Tempest in a Tardigrade cup: Cute little 'water bears on the moon' don't contaminate space

Glenn Harlan Reynolds

Water Bears On The Moon! It sounds like a 1950s B-Movie, but it’s a real story that’s generating a lot of interest in some quarters. But it’s more significant for what it reveals about people on Earth than for anything involving the moon.

Earlier this year, the Israeli Beresheet space probe, designed to preserve the history of our civilization and provide enough information to regenerate the human race, crashed on the moon. It’s since been reported that the spacecraft, which carried a DVD-like archive of 30 million pages and human DNA samples, also included several thousand microscopic tardigrades (micro-animals that resemble eight-legged pandas, thus the nickname "water bears") that hadn’t been listed on the launch license application

This has some people worried about harmful contamination of the moon, and others complaining about space activity that has no “scientific purpose.” But these objections seem much less significant once you start thinking about them. So let’s think.
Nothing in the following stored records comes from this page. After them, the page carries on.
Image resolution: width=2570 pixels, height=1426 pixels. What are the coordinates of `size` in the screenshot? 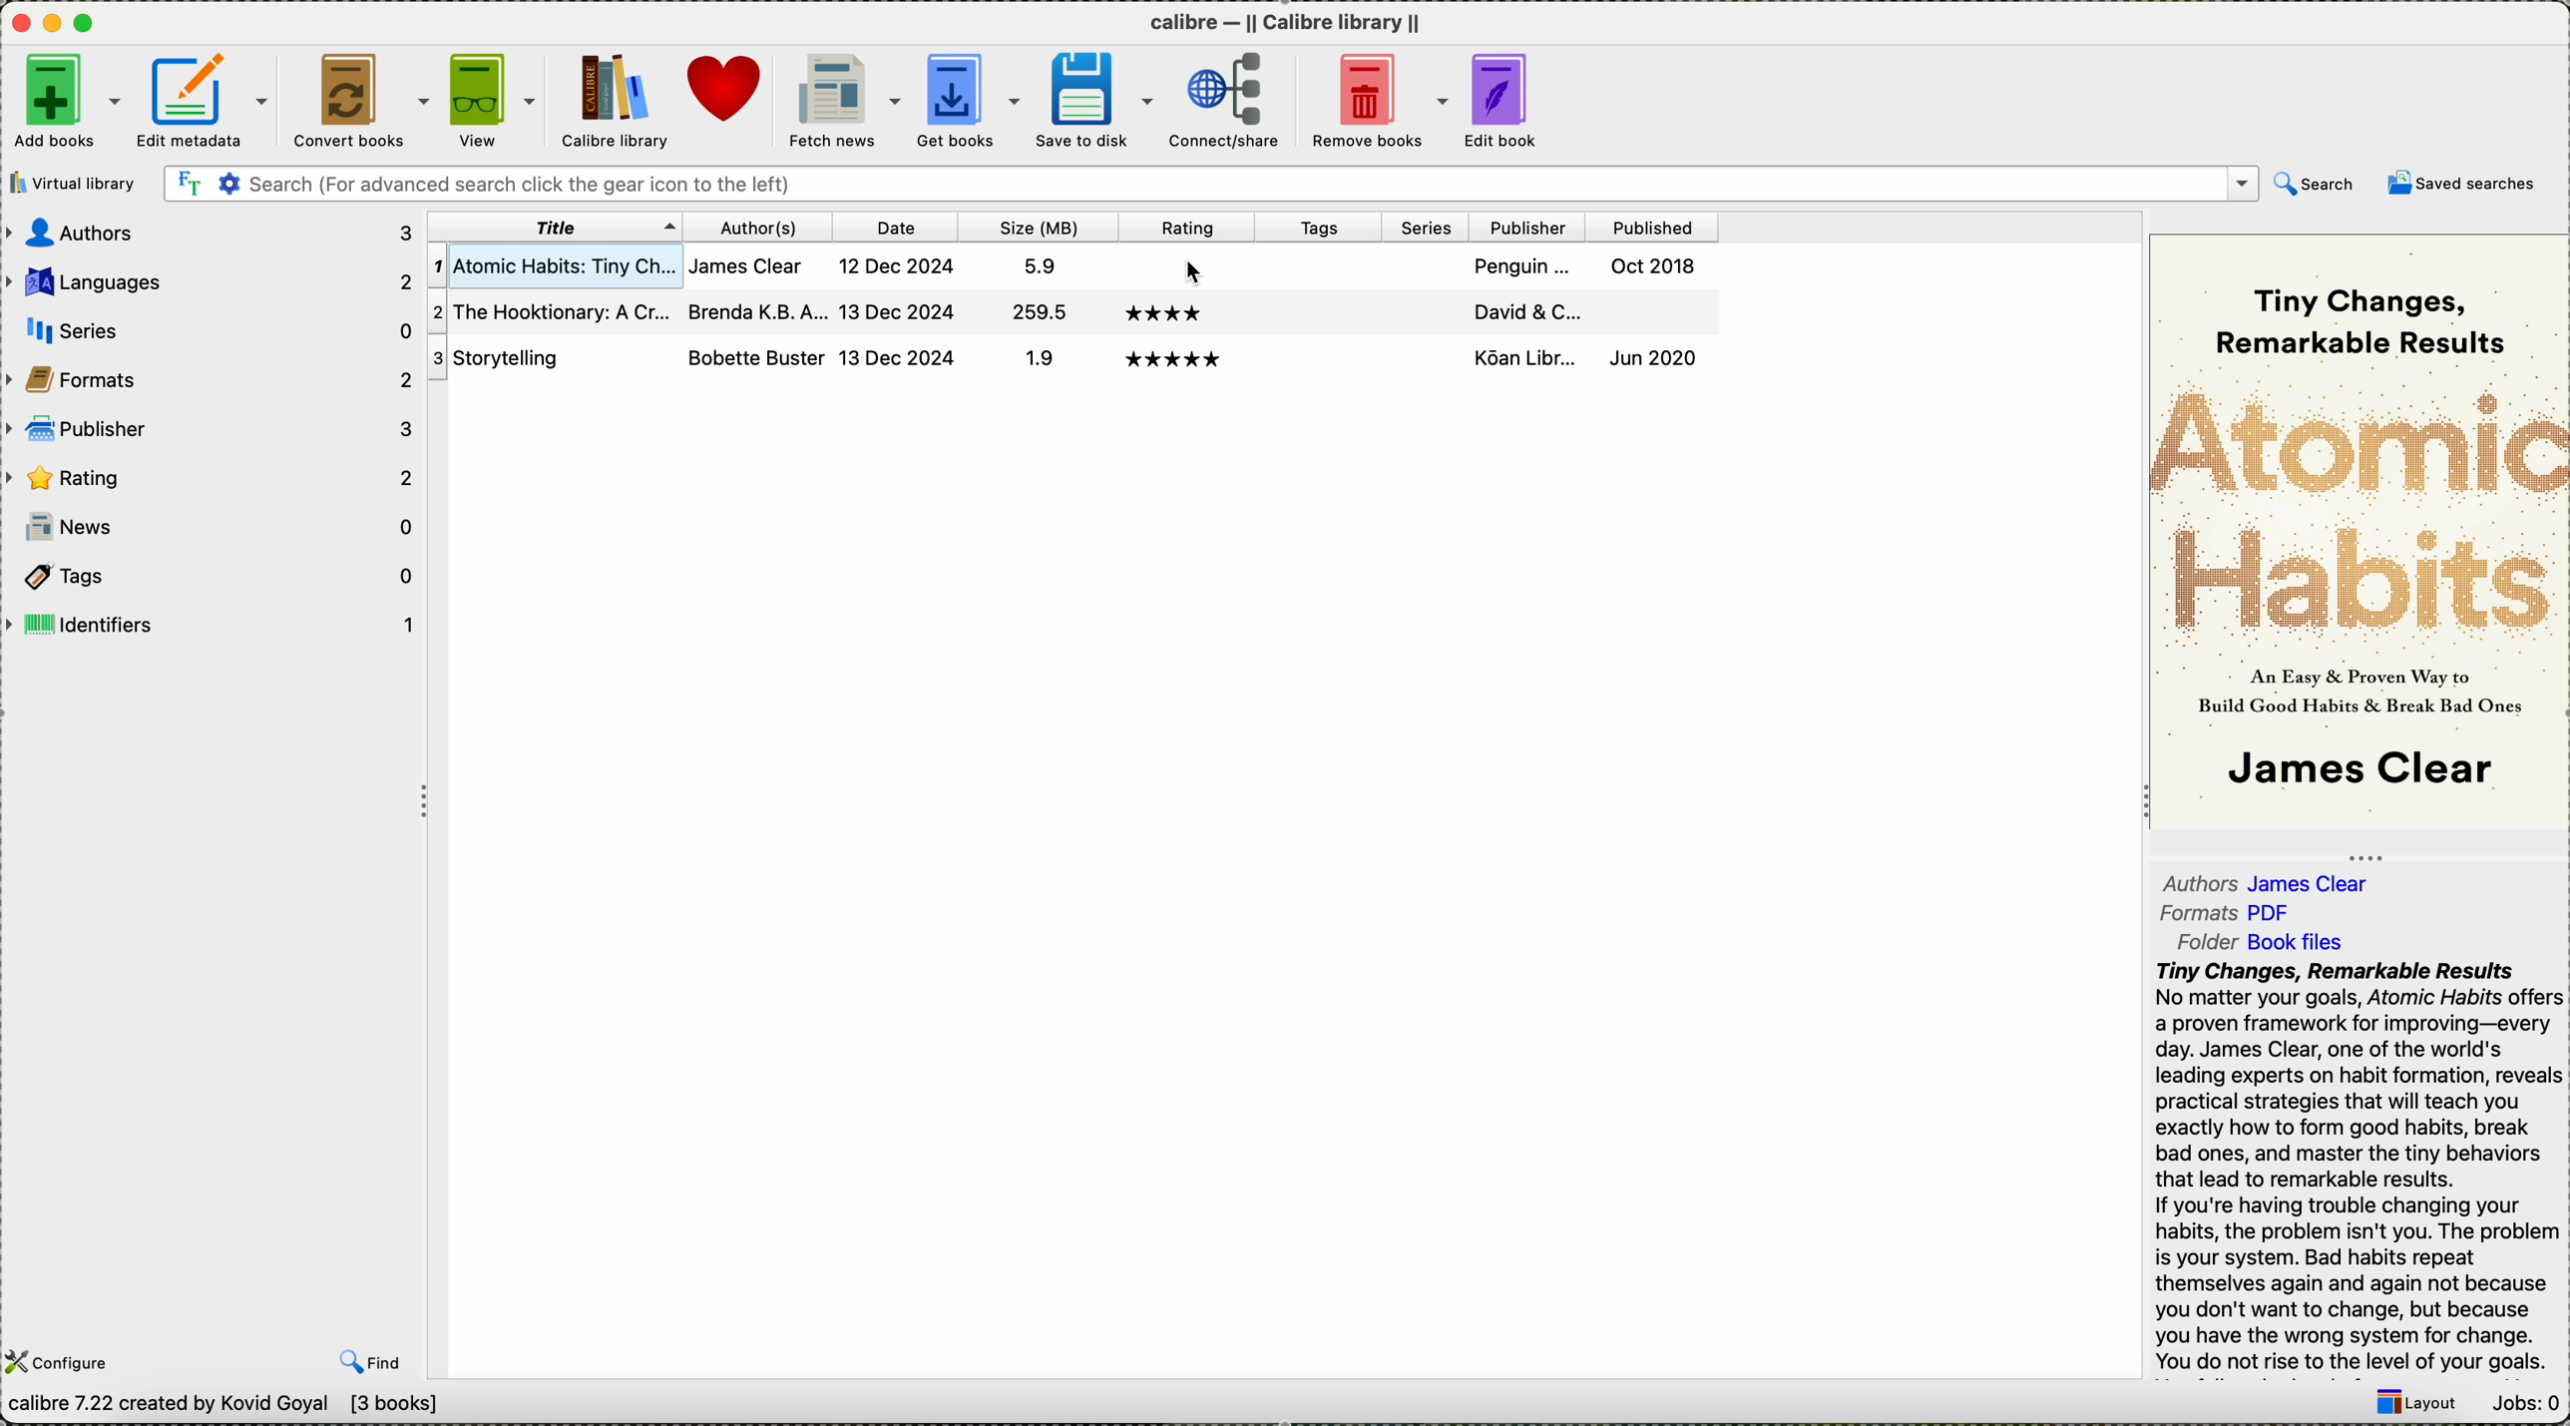 It's located at (1036, 227).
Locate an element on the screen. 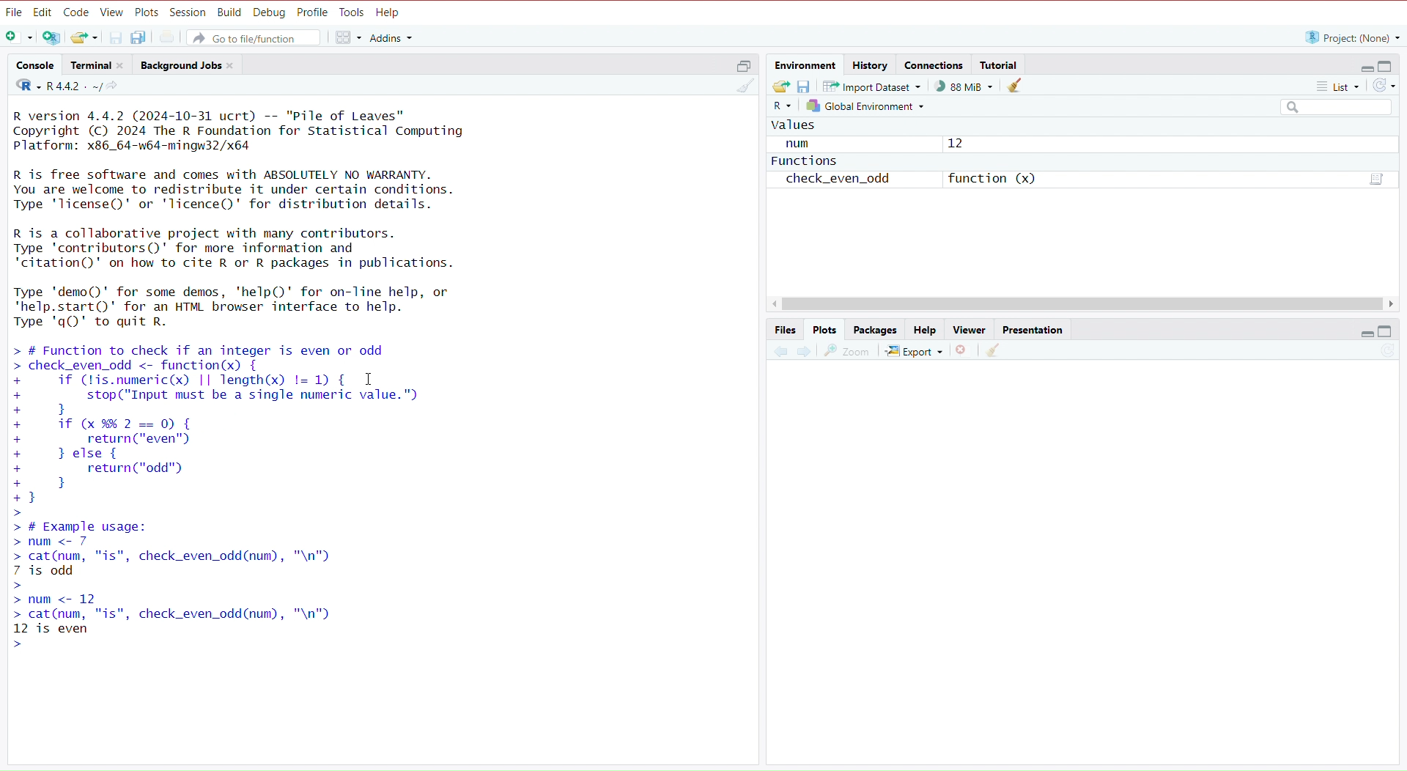 The width and height of the screenshot is (1407, 771). scrollbar is located at coordinates (1084, 305).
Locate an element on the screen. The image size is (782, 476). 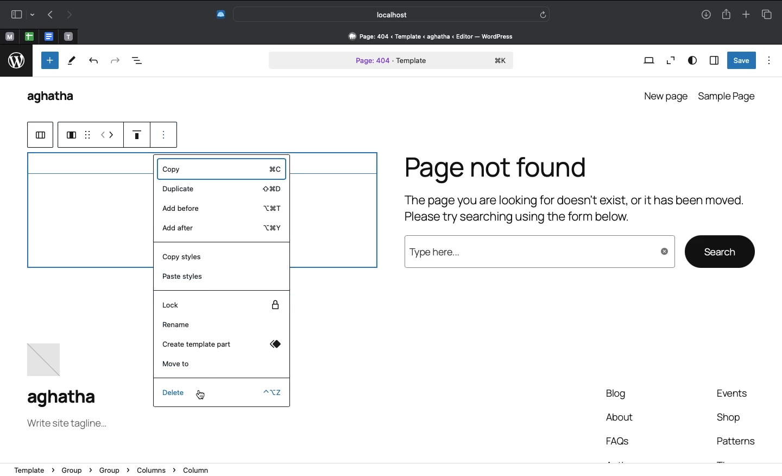
Undo is located at coordinates (95, 62).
What about beneficial contamination? 

The Outer Space Treaty, in Article IX, directs countries exploring space to avoid the "harmful contamination" of the moon and other celestial bodies. This raises two questions: What is "harmful," and what is "contamination?"

Tardigrades are tough, and can survive — but apparently not reproduce — in the harsh conditions of space. If there were a risk that they would reproduce like rabbits in Australia and cover the moon with a blanket of tardigrades and tardigrade waste, then you could make a pretty good argument that splashing some on the surface of the moon would be harmful. That, however, is not the case. “At best, the tardigrades will survive in a dormant state for some period of time depending on their level of exposure to vacuum, temperature cycling, and radiation,” according to Lisa Pratt, NASA’s Planetary Protection officer.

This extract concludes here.